Luís Gomes: O trabalho das PLPs é fazer uma ponte entre o poder público e a mulher vítima de violência. Como é que funciona quando aquela mulher chega no serviço e toma uma porta fechada, é atendida por alguém de má vontade? Como se convence essa mulher a voltar a procurar o serviço, entender que precisa denunciar ou que, na verdade, tem o direito a ter uma medida protetiva?

Cenira: Eu atendi uma mulher que duas vezes foi até a Delegacia da Mulher. Na primeira, ficou esperando a tarde toda, das 13h até às 17h30, e não foi atendida. Na segunda vez que ela foi, aconteceu a mesma coisa. Daí ela pegou e veio me procurar. Eu disse: ‘Não, agora quem vai contigo vou ser eu’. Porque a gente tem mais acesso como promotora. Daí eu cheguei, em primeiro lugar tinha um homem sentado. Eu disse que queria ser atendida por uma mulher. Ela veio. Eu disse: ‘Meu nome é tal, sou promotor legal Lei Maria da Penha, tá aqui o meu crachá’. Porque nós temos o nosso crachá, mostrei. ‘Ah, ok, entra, vamos atender’. É outra maneira de ser atendido. Ela [a denunciante] disse assim para mim: ‘Eu não acredito nisso’.
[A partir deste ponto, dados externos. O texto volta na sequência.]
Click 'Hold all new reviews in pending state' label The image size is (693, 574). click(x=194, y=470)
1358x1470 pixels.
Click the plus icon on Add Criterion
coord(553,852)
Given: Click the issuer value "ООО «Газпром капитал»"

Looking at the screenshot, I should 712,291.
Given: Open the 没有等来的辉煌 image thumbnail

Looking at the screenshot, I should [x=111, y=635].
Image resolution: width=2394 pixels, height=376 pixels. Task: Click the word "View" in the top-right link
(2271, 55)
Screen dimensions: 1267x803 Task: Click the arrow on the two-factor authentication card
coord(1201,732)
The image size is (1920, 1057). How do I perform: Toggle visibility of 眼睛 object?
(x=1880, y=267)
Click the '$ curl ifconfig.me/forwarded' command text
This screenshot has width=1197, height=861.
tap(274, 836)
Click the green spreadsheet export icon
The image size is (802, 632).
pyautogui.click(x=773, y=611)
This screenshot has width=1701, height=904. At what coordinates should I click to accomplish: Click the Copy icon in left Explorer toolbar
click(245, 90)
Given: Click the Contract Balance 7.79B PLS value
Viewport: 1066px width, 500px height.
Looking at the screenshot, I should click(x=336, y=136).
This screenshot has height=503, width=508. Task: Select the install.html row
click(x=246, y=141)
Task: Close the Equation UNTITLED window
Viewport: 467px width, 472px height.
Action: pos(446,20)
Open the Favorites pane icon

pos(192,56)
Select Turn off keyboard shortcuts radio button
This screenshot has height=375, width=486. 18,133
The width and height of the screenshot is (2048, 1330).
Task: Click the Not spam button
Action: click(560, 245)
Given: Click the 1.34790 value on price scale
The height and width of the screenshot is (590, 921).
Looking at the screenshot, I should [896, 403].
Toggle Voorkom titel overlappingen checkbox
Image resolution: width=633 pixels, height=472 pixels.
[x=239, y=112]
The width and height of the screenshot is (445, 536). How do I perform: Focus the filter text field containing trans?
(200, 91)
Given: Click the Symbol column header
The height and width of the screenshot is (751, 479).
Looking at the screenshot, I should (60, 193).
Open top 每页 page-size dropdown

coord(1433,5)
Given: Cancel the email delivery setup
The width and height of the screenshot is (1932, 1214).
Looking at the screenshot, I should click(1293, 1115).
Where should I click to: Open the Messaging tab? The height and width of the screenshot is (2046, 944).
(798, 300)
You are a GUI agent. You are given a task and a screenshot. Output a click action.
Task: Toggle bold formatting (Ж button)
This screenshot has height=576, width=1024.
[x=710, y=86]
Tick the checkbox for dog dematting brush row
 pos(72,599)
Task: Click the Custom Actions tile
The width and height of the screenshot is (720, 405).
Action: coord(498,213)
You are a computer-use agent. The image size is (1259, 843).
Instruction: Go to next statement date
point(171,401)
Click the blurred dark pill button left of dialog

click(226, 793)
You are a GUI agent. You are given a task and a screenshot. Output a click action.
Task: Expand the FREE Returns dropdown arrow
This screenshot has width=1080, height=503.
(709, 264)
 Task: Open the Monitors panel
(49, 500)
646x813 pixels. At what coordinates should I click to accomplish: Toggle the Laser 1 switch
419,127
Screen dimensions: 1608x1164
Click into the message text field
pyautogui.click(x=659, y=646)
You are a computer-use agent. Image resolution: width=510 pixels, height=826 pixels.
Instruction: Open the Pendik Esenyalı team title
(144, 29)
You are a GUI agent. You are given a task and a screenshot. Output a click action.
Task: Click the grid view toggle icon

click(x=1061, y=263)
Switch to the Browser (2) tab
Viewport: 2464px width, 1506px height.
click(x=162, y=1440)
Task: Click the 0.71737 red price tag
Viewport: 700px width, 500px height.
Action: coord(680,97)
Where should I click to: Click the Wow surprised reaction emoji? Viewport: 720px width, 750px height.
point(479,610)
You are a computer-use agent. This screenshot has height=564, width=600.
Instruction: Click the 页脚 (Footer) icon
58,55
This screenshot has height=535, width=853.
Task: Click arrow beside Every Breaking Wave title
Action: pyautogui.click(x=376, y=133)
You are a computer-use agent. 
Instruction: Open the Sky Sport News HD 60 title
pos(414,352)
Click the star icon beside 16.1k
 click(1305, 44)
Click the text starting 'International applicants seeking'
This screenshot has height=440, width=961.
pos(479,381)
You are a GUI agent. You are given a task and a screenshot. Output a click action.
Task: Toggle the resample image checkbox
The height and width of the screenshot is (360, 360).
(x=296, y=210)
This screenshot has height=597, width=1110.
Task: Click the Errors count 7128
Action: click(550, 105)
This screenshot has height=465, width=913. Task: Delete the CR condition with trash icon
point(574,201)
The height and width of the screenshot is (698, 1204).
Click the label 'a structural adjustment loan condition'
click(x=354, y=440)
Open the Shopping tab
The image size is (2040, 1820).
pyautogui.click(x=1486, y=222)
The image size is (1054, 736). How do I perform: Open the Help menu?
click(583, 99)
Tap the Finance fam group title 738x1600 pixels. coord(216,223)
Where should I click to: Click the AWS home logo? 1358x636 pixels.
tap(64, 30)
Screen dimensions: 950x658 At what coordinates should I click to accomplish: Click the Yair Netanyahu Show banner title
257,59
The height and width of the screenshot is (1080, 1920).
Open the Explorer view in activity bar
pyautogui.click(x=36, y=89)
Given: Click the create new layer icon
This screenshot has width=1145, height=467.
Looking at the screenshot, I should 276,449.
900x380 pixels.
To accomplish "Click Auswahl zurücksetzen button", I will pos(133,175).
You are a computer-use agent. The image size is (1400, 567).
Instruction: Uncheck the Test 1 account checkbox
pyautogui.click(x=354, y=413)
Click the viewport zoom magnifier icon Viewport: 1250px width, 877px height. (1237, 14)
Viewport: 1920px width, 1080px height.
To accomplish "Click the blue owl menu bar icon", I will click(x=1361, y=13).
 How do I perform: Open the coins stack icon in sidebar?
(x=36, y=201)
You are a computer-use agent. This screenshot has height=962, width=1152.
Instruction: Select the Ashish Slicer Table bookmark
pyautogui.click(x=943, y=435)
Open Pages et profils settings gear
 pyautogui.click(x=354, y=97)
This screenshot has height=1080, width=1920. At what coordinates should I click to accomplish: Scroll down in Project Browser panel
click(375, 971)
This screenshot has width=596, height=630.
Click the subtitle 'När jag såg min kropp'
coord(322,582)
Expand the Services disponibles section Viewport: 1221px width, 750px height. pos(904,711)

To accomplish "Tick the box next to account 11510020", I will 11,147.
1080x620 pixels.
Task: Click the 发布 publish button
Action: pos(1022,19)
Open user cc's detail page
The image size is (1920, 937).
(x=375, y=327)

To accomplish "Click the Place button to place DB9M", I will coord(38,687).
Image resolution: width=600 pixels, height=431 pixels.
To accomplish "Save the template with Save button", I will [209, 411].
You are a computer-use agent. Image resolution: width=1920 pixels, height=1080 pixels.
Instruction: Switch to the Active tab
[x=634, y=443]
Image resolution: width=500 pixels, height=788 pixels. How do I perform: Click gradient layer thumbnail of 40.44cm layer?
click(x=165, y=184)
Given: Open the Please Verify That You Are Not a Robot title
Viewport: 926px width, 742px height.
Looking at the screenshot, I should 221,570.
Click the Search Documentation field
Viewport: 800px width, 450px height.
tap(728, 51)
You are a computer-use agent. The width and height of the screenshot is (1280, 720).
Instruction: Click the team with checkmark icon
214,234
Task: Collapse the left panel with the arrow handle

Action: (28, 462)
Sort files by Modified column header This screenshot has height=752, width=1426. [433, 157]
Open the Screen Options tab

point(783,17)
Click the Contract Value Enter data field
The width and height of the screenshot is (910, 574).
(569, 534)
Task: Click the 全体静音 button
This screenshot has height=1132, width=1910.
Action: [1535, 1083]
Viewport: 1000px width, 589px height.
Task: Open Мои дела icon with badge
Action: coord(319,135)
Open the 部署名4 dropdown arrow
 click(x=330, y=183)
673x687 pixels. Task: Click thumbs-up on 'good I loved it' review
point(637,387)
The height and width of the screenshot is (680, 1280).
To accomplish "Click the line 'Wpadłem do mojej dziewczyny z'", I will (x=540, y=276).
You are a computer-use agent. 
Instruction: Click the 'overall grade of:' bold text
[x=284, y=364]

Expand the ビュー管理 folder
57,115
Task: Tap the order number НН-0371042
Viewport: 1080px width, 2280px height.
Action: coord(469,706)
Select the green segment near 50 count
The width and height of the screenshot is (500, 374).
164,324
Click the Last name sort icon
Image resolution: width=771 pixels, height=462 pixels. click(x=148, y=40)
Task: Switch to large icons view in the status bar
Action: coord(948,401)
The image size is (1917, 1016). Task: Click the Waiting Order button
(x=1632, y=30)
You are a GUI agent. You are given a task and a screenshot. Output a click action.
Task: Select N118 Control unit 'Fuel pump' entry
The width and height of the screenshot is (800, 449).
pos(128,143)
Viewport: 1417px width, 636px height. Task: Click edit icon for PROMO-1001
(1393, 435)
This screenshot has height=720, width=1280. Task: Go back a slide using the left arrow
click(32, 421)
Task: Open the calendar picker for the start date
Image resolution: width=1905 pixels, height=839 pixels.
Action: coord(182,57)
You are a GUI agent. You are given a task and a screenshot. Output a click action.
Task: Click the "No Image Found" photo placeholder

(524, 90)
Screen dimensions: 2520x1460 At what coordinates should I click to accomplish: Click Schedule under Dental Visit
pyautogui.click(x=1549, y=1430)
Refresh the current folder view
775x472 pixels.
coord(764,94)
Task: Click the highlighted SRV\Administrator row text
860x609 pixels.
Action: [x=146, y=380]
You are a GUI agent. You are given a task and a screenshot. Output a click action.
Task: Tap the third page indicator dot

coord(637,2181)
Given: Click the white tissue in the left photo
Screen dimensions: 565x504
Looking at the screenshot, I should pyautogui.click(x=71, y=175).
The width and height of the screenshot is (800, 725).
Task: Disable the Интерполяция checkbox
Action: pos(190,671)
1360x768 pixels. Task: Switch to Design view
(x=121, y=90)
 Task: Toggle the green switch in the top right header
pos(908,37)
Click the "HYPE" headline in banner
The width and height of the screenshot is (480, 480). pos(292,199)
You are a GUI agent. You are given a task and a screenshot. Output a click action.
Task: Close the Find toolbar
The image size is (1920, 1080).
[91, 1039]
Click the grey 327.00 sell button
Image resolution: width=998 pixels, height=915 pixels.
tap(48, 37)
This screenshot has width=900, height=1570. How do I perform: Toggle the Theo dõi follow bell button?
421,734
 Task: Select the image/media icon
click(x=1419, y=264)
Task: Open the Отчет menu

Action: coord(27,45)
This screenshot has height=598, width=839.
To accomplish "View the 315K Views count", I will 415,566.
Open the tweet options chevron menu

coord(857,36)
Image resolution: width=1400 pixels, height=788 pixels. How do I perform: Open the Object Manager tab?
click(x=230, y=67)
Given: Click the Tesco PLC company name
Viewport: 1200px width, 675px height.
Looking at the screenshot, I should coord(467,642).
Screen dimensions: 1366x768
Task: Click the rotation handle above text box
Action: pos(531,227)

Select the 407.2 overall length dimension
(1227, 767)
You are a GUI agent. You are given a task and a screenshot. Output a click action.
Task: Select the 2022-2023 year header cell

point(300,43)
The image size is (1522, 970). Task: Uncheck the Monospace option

Maria Guaneci: Mas a gente quer que todas as mulheres sejam bem atendidas, que não fosse uma PLP Cenira, não fosse uma PLP Guaneci, não fosse uma Themis. A gente sabe que a gente construiu esse trabalho. Quando a gente se formou, lá em 90 e poucos, a gente chegava num espaço e se identificava enquanto Promotora Legal Popular, as pessoas tiravam sarro da nossa cara. Mas, de tanto a gente participar das lutas, construir articulações, construir propostas, fortalecer as políticas públicas, hoje a gente chega, ‘opa, chegou a Guaneci, opa, chegou a Cenira’. Mas a gente não quer isso, a gente quer que todas as pessoas tenham o mesmo respeito o mesmo atendimento. É pra isso que a gente luta.

Ana Ávila: É importante lembrar, para quem não sabe, que a Themis faz parte do consórcio que ajudou a escrever a Lei Maria da Penha.

Maria Guaneci: Sim, lá em 2006. E é tão importante lembrar isso, Ana, porque ela foi escrita em 2006 e o projeto de Promotoras Legais Populares começou em 1993. Muitas orientações que estão na Lei Maria da Penha são baseadas no nosso trabalho na prática, lá na ponta. Como que a gente quer que uma mulher seja bem atendida na delegacia? As políticas públicas de proteção. Tem muito ali da lei que é o trabalho concreto que a gente realizou de 1993 até 2006. E a gente sempre fala que a a Lei Maria da Penha é a terceira melhor lei do mundo, o que a gente precisa é que as pessoas que têm a responsabilidade de tirar ela do papel cumpram ela, para que dê tudo certo. E pensando na lei Maria da Penha, no ano passado, dia 13 de agosto de 2022, a Associação de Promotoras Legais Populares do Rio Grande do Sul lançou a nossa agenda de direitos. Aqui fala da violência doméstica, fala da implementação da lei, que tem que melhorar as garantias, fala da violência sexual, fala da violência sexual reprodutiva. É um material muito rico.